A former FBI agent who became an in-house watchdog for Health Management Associates says HMA fired him for doing his job too well.
Paul Meyer’s lawsuit against the Naples-based hospital chain says he repeatedly reported to top administrators that hospitals were deliberately overbilling Medicare. Instead of fixing the problem, Meyer’s suit says, the company fired him in September.
In legal documents, HMA denied wrongdoing and filed a counterclaim, saying it had to fire Meyer because he would not return confidential documents. HMA needed the documents to comply with two subpoenas, the counterclaim says.
Lawyers for both parties declined to make public statements regarding the litigation. But both sides maintain that this is a private wrongful dismissal case and that the federal government is not involved.
Yet the Department of Health and Human Services, parent agency for Medicare, issued a separate subpoena to Meyer for the documents. He reportedly turned them over to HHS.
It’s unclear whether the federal government is investigating the fraud accusation because such a case would likely be filed separately and sealed. Lawyers are not permitted to acknowledge a sealed case, said an attorney familiar with such cases, Tim McCormack at Phillips & Cohen law firm in Washington, D.C.
This isn’t the first time that a former HMA employee has accused the chain of Medicare fraud. A 2010 suit brought by J. Michael Mastej, former CEO of Physicians Regional Medical Center, accused HMA of conducting an elaborate “kickback scheme” that included taking four doctors to the 2008 Masters golf tournament.
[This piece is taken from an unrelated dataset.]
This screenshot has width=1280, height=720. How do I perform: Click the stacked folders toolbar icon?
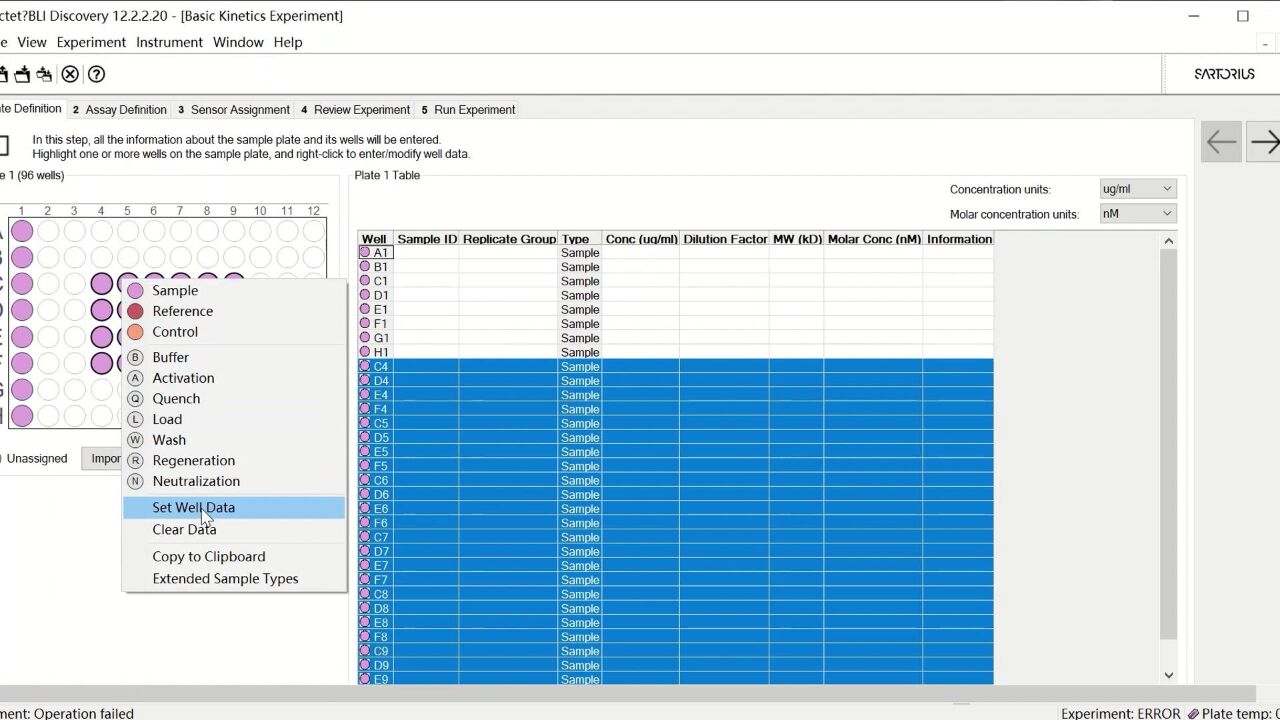45,74
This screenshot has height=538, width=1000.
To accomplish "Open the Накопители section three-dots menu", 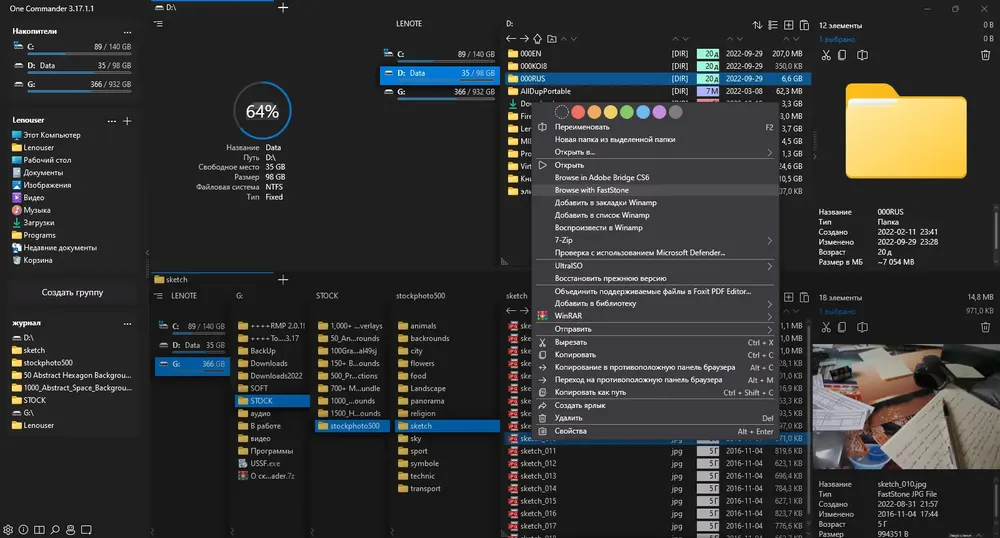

The U.S. Department of Justice investigated, but decided not to join the case. The federal government joins only a small percentage of qui tam (“whistle-blower”) lawsuits filed by private individuals against contractors accused of government fraud.
If such a suit leads to a settlement, most of the money goes back to the government. But the whistle-blower may get 15 per cent or more, which sometimes amounts to millions of dollars.
In the Meyer case, documents say he retired after 30 years with the FBI, working in the health-fraud unit in Miami. He went with HMA in January 2010, monitoring four of the chain’s 22 Florida hospitals.
His lawsuit says he told top administrators verbally and by e-mail of “unlawful activities” at the Pine Ridge and Collier campuses of Physicians Regional Medical Center in Naples. He said the hospitals reaped higher Medicare payments by systematically misclassifying outpatient treatment as an inpatient admission.
HMA ignored Meyer’s reports and then “purposefully shielded him from any information regarding an investigation and follow-up,” according to court documents.
After Meyer threatened to report his findings to the government, the chain fired him, the document states.